To solidify his position, Amin tried to win favor with other world leaders (in a note to Nixon, Amin called the American President his “dear brother” and wished him a speedy recovery from the Watergate affair), and talked openly of war with Israel. A giant of a man (he stood 6 ft. 4 inches tall, and weighed well over 300 pounds), Amin also believed that a show of strength was always the best course of action, and in February of 1972 organized 12 public executions to rid himself of several opponents. It is estimated that between 300,000 and 500,000 Ugandans were killed during his time in power, including doctors and former Gov’t officials. One year after Amin and his troops invaded Tanzania (in 1978), the Tanzanians carried out a counter-invasion, and along with Anti-Amin factions working within Uganda forced Amin to flee to Libya. He lived the rest of his days in exile, mostly as a guest in Saudi Arabia, before finally dying in 2003.

General Idi Amin Dada was shot on-location in Uganda a few years after Amin first took control.

I’m not sure which two and a half minutes of the film Amin objected to (they have since been added back in), but to be honest they couldn’t have been any worse than the 90 or so that seemingly didn’t bother him. From start to finish, General Idi Amin Dada makes its central figure look like a fool. Amin delivers several speeches throughout the movie, addressing everyone from government ministers to villagers, and each time his style is the same: self-promotion followed by his belief in strength above all else (in the first speech we’re privy to, Amin brags about how fast a runner he was during his rugby playing days). He boasts incessantly when on-screen, and claims to hold sway over wild animals (while on a boat, Amin spots a crocodile on the banks of the river and says he’ll make it move.
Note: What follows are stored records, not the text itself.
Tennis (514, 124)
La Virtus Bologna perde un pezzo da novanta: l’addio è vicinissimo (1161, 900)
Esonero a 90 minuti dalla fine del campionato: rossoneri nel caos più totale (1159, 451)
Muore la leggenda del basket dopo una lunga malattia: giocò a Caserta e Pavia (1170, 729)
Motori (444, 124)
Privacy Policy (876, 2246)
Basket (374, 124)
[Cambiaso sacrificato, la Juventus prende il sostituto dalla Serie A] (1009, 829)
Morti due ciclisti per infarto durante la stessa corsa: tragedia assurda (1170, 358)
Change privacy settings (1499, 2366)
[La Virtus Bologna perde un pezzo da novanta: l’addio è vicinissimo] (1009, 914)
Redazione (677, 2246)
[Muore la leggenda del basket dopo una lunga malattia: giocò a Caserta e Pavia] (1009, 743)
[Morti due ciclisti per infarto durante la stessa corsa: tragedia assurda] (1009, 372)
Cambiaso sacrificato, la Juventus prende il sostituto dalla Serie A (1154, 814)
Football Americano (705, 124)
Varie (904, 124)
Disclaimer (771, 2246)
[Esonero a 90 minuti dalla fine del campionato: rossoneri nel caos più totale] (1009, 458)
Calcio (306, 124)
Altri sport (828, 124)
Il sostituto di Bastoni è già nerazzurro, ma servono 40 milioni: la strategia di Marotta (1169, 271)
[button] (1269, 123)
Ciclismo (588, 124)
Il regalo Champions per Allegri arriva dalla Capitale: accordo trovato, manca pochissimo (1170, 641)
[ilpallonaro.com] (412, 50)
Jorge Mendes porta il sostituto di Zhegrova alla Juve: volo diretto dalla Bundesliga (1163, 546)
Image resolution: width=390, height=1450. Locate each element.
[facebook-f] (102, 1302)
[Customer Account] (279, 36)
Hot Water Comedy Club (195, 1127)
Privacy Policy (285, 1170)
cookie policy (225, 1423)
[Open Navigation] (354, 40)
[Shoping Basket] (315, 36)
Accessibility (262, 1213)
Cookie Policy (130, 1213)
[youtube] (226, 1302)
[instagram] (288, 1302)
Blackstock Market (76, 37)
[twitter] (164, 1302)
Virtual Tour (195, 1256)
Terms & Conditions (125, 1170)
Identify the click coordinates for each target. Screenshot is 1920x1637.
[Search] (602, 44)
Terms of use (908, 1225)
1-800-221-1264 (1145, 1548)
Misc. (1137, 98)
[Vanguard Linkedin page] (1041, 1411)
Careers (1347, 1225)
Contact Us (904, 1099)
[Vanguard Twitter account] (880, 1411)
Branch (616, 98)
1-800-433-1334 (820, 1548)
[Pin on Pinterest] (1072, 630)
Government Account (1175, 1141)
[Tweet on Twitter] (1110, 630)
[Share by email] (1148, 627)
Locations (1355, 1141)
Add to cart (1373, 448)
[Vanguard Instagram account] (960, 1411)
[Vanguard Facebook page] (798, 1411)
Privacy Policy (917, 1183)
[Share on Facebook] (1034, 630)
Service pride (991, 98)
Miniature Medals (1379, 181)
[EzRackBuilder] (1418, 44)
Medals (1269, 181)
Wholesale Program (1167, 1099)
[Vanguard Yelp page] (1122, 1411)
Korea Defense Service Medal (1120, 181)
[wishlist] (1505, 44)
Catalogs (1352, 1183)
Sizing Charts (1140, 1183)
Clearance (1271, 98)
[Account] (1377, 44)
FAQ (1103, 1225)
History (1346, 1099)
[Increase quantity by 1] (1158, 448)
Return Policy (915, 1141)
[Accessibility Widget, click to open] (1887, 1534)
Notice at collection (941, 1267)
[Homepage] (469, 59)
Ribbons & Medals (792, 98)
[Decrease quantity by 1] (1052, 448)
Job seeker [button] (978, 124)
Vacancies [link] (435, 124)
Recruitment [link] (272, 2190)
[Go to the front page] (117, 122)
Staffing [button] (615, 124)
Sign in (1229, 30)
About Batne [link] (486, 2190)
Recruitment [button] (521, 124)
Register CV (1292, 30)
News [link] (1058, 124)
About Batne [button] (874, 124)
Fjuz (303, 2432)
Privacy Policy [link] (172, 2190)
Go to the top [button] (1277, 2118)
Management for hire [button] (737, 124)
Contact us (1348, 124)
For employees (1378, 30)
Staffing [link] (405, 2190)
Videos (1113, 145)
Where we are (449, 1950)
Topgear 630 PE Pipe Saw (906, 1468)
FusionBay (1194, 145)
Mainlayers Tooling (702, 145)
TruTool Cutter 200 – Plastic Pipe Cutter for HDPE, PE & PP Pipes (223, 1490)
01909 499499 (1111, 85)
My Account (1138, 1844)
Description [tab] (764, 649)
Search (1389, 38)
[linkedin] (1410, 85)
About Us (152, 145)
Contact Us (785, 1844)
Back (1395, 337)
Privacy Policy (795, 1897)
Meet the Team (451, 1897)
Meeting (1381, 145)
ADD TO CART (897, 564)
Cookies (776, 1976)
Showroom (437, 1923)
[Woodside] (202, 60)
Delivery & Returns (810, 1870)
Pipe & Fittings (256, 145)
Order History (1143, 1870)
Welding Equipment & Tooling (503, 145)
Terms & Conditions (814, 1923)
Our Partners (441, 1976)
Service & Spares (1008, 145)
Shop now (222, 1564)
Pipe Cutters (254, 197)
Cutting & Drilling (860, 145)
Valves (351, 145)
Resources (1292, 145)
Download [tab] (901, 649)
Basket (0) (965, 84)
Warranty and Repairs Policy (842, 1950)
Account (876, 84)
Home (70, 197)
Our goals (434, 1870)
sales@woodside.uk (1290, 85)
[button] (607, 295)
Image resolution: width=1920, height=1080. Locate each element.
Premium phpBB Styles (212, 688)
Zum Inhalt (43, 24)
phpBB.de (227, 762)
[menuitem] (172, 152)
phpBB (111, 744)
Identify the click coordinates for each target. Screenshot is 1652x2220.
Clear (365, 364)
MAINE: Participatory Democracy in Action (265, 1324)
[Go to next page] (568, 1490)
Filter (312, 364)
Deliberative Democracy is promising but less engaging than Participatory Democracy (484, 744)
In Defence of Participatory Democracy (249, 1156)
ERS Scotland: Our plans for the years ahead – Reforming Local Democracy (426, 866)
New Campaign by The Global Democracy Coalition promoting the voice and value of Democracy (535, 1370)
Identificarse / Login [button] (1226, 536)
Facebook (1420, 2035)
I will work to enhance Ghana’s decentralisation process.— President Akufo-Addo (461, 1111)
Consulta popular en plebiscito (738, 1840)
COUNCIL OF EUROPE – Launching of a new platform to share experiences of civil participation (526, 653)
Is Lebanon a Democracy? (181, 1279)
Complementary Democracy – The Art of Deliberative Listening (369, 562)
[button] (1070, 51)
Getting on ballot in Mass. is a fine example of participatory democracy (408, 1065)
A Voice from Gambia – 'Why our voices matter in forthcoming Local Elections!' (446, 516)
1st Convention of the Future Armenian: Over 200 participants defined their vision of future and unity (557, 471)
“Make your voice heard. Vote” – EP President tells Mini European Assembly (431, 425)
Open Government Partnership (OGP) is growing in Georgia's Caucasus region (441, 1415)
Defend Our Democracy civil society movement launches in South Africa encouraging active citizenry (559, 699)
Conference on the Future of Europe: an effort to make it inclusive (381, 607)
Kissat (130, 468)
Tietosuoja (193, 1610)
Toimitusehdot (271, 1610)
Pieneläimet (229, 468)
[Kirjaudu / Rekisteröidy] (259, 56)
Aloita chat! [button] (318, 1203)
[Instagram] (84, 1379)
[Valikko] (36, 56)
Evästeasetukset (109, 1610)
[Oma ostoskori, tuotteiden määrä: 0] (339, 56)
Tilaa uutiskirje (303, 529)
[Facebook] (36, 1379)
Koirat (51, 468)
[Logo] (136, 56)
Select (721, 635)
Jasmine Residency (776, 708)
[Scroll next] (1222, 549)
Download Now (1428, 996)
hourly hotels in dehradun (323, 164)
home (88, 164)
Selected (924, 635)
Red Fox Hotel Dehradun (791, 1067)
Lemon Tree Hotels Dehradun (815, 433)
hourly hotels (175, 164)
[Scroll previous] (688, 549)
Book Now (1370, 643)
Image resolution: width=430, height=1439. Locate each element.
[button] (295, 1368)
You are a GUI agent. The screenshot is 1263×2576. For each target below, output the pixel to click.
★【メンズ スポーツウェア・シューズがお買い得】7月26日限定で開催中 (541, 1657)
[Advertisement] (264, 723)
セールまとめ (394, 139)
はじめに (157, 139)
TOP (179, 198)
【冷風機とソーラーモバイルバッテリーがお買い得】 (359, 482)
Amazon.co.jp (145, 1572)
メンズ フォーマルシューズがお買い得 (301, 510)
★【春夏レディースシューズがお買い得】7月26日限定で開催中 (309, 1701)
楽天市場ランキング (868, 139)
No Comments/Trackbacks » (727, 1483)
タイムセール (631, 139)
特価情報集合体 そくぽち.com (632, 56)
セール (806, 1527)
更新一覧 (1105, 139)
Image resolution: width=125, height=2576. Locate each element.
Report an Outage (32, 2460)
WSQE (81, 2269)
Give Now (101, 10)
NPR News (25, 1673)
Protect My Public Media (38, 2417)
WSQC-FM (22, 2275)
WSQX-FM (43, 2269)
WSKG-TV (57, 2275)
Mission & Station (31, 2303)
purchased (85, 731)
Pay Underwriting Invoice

When the croc doesn’t respond to his claps, Amin says it must be “sleeping”).

Amin actively participates in several events during the film, at one point playing alongside a band with his accordion (to be fair, he was quite good with the instrument), and even wins a swim meet (though it was clear his opponents were holding back). In what may be the film’s most outlandish segment, the Ugandan leader talks of invading the Golan heights in Israel, and stages a mock battle for the camera to show off his strategy (somehow, he believed he’d accomplish this feat with a couple of tanks, two planes, a helicopter, and a few dozen troops).

You will definitely find plenty to laugh about in General Idi Amin Dada, though it’s not really a laughing matter, because despite being something of a buffoon, Amin was also a brutal dictator, ready to strike his opponents down with whatever force he deemed necessary. At one point during General Idi Amin Dada, Amin, addressing the members of his government, chastises the Minister of Foreign Affairs for not being honest with him. This minister, who was in attendance, looks pretty nervous as a result, and rightly so; two weeks later, they would fish his corpse out of a river. 

If nothing else, General Idi Amin Dada stands as a testament to what happens when someone unfit to govern gains control of a country. It can sometimes lead to comedy, but it’s the tragedy of it all that history will remember.